Surgical teams have reduced urinary tract infection rate by cutting catheter use in the operating theatre, according to US researchers who say there is a need to change clinical culture in hospitals.
Theatre teams at a teaching hospital in Chicago targeted UTI prevention during short procedures by decreasing catheter use that was deemed to be unnecessary.
“Our thought was to look at… how we can get surgeons… and nurses to think critically about using catheters”
The study authors said current guidelines tended to concentrate on the postoperative period, after patients have left theatre and are in the recovery room, or after they have been transferred to beds on the hospital floor.
Anthony Yang, an assistant professor of surgical oncology at Northwestern University Feinberg School of Medicine, said: “Our thought was to look at what happens in the operating room and how we can get surgeons… and nurses to think critically about using catheters.”
He said the objective was to change clinical culture, because clinicians tended to “err on the conservative side and order catheters routinely”.
The research team developed consensus criteria for the placement of catheters depending on the expected length of each procedure.

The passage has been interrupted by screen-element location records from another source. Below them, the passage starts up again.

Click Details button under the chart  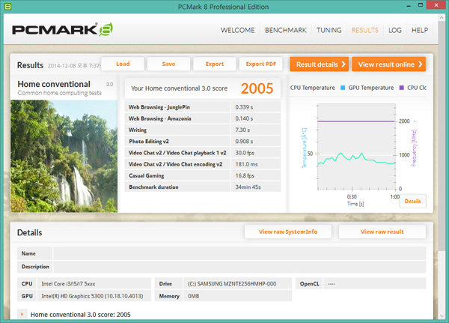412,201
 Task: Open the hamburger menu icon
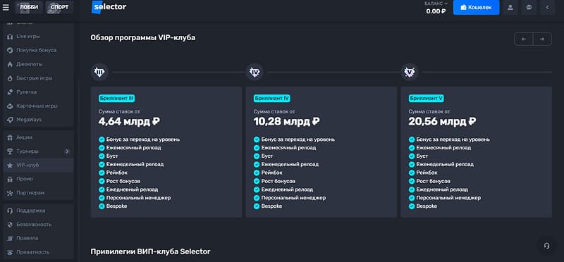tap(6, 7)
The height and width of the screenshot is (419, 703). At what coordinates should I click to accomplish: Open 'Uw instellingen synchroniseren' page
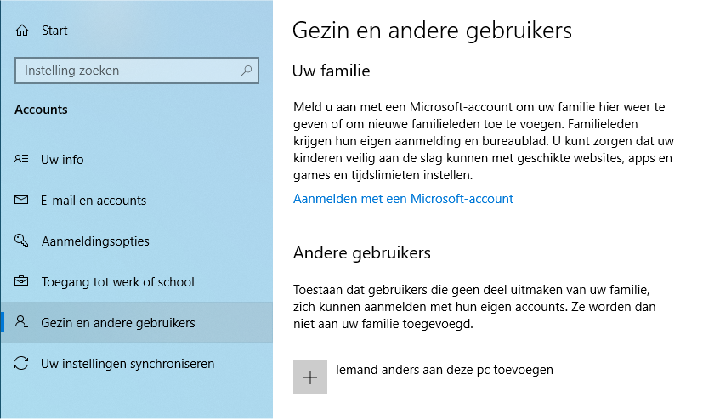pos(128,364)
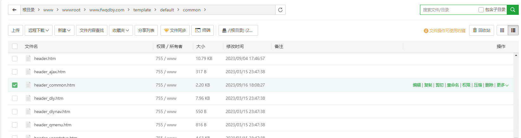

“Using catheters to measure urine output is more important in long surgical cases, but catheters may not be necessary in shorter ones,” said Dr Yang.
For cases lasting three hours or less, a catheter would not be inserted unless there was specific indication for it, and it would be removed in the surgical theatre or the recovery room immediately after the procedure.
The move followed data showing the catheter-related UTIs were previously higher at the Northwestern Memorial Hospital than at other similar hospitals.
In the year before the study, the researchers said 67% of all catheters in those who underwent surgical procedures were used in patients who may not have needed them and only 22% of the catheters were removed immediately after the procedure.
In the five months after the study, there was a 12% decrease in the rate of catheter insertion in patients whose procedure required less than three hours, and a 6% increase in the number of catheters that were removed within minutes of the completion of surgical procedures.
As a result, the programme has reduced the number of UTIs associated with catheters that were placed in surgical patients while they were in the operating theatre, according to the researchers.
The rate of catheter-associated UTI averaged two per month in the months before the programme, but afterwards fell to 0.4 per month over five months and was zero in three of them.
The study results were presented on Sunday at the 2015 conference of the American College of Surgeons National Surgical Quality Improvement Program.